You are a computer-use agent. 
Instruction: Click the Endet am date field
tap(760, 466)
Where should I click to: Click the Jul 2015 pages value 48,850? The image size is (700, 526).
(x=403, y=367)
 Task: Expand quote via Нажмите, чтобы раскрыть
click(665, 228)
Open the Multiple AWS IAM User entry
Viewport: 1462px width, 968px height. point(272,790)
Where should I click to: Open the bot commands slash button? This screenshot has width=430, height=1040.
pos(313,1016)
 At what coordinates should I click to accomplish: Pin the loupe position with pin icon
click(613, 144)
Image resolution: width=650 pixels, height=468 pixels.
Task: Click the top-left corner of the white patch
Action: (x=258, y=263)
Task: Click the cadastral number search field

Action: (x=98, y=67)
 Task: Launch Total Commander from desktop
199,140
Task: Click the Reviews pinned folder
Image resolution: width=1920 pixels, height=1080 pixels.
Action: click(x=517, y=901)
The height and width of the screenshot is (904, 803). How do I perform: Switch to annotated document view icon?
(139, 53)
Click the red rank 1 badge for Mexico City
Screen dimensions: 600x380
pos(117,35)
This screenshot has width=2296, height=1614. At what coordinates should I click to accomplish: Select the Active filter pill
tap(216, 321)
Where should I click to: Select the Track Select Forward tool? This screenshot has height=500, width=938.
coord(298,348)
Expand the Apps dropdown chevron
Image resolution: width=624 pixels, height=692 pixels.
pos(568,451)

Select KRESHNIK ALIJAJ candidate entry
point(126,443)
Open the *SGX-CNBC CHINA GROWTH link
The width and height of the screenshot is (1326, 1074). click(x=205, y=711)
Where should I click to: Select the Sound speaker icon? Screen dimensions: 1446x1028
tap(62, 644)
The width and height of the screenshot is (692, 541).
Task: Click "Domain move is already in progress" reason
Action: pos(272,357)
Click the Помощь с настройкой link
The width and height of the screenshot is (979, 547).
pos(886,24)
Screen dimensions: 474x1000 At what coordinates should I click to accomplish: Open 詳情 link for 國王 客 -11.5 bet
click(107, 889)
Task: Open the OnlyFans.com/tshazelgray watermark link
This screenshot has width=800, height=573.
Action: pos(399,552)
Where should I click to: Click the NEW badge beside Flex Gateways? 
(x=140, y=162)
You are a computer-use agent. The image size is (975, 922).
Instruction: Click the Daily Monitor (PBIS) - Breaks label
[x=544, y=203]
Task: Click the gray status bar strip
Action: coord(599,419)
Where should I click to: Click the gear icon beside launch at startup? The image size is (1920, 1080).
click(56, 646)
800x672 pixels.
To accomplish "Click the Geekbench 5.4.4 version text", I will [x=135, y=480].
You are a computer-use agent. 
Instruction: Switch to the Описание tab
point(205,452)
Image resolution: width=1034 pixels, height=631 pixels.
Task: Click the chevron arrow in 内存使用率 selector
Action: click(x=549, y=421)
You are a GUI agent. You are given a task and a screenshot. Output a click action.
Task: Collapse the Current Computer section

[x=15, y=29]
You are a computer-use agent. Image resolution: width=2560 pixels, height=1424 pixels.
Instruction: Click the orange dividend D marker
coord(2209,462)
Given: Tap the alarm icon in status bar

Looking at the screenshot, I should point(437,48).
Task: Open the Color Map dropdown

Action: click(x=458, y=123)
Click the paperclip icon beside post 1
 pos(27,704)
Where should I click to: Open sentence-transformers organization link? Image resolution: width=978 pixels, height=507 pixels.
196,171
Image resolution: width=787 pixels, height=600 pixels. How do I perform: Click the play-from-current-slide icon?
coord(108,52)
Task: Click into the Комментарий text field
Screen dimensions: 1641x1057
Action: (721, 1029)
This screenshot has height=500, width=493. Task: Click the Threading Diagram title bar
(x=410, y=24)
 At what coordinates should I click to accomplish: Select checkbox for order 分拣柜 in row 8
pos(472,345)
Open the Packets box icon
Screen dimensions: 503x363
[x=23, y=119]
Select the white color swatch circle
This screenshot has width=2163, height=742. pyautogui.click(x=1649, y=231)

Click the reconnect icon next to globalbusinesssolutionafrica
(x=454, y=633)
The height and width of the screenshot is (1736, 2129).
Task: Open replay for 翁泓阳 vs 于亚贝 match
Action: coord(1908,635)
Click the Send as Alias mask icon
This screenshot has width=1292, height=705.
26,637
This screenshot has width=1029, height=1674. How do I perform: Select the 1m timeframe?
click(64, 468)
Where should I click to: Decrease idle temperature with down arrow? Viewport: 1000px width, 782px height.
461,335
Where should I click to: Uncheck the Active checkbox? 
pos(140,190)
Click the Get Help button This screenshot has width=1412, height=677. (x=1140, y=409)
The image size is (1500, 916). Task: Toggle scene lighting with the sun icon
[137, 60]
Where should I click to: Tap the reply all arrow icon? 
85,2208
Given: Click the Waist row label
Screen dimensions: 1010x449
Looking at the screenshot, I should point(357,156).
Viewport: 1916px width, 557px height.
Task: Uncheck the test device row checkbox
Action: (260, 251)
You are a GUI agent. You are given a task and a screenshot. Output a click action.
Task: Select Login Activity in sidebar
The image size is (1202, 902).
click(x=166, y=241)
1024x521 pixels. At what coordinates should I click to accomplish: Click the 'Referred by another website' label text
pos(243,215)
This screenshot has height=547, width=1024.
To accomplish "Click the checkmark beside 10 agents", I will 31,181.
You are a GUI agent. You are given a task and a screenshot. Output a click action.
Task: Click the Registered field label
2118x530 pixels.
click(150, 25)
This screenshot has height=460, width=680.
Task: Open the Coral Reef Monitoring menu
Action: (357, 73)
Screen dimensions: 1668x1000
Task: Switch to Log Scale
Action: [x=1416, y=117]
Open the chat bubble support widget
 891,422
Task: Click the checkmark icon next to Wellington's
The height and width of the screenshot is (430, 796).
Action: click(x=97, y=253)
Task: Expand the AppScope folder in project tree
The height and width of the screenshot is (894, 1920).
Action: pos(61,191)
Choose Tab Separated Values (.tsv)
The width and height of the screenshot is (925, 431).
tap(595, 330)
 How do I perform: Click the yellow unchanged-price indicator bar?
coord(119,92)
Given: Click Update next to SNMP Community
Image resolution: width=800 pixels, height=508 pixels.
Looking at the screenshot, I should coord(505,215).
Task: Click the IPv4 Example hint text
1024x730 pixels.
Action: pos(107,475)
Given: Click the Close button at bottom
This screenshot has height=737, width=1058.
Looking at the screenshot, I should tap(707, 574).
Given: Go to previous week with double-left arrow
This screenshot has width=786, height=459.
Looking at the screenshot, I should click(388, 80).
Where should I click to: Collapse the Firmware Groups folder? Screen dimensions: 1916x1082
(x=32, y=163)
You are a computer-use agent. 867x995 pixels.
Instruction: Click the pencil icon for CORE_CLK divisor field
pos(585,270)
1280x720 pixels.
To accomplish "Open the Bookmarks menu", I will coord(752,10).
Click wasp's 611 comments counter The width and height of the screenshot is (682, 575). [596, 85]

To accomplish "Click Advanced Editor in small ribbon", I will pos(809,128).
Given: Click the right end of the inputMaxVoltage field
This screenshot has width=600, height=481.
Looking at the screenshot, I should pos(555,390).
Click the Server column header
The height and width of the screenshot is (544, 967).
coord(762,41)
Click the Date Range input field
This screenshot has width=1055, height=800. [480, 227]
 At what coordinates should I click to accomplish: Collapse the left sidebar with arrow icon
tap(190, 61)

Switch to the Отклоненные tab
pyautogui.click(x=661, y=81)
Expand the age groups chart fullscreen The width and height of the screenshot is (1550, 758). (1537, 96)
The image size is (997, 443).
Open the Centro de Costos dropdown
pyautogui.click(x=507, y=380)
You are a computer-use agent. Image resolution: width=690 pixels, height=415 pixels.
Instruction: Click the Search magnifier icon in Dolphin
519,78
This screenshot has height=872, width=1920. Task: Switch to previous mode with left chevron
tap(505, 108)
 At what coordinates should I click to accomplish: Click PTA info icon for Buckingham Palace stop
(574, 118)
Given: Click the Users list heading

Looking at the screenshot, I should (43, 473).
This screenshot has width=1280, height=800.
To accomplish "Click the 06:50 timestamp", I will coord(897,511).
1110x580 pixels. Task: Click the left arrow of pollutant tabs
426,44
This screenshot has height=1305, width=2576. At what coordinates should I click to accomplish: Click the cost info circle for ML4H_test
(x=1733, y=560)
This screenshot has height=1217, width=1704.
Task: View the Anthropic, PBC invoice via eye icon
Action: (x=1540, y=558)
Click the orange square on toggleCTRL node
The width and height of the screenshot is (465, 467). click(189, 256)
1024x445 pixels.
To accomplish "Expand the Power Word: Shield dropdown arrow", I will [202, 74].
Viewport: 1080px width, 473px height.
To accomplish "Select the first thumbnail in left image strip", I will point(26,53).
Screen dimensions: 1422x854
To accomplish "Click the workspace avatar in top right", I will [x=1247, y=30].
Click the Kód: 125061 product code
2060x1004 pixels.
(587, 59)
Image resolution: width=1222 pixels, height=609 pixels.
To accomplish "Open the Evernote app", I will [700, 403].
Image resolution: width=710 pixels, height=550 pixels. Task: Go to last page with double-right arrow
************
All lines of the records above that contain the word "checkmark" are to be copied out.

◆ Result of this exercise:
To accomplish "Click the checkmark beside 10 agents", I will 31,181.
Task: Click the checkmark icon next to Wellington's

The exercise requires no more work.